India to Play Key Role in HP Strategy | DELL: Growth Plans | SATYAM: Forgery Lawsuit | Internet in India | Piracy Costs

India to Play Key Role in HP Strategy

The combined entity of HP and EDS in India will have over Rs. 150 billion in revenues and over 56,000 employees, taking it a notch closer to IBM’s very significant presence in the subcontinent. In terms of offshore presence, the two together will overtake the other significant player in the services space, Accenture, that plans to take its headcount to 50,000 in about a year’s time.

In India, HP is structured across three major divisions, personal systems group, technology solutions group and the imaging and printing group, while MphasiS is mainly present in the IT services and BPO. The combined entity will see a very diverse set of IT business ranging from hardware, software, services, BPO and R&D , say industry observers.

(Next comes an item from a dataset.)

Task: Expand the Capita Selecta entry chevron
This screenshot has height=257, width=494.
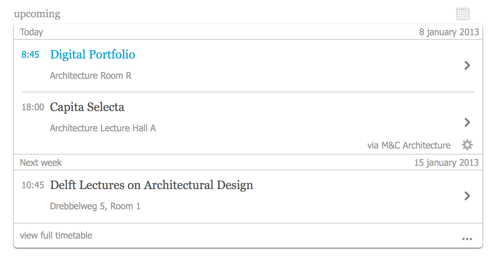Action: click(467, 122)
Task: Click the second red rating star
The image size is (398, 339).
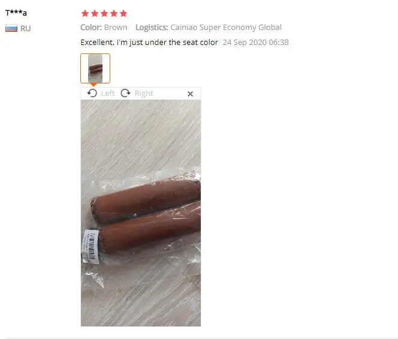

But given that the key driver for the acquisition is to beef up the service portfolio and pose a credible challenge to IBM, India may play a much more central role in the future strategy of the combined entity . “Customers will now have a very clear choice between three large vendors — IBM, HP-EDS and Accenture. IBM will still be significantly ahead in terms of its offshore strategy — it has made significant investments in India. The combination of HP and EDS doesn’t immediately solve that problem,” said Gartner vice-president Ben Pring.

While EDS has much stronger services portfolio globally, its offshore presence in India through MphasiS is fairly recent. MphasiS itself has started getting direction and a cohesive offshore strategy even more recently after a new management team has been appointed. HP, on the other hand, has been unable to capitalize substantially on the offshore presence it acquired through Compaq in Digital Equipment Services.

Pring said that while there may be some redundancies because of overlap of functions, there may not be a substantial number because “HP is clearly buying EDS for its people.”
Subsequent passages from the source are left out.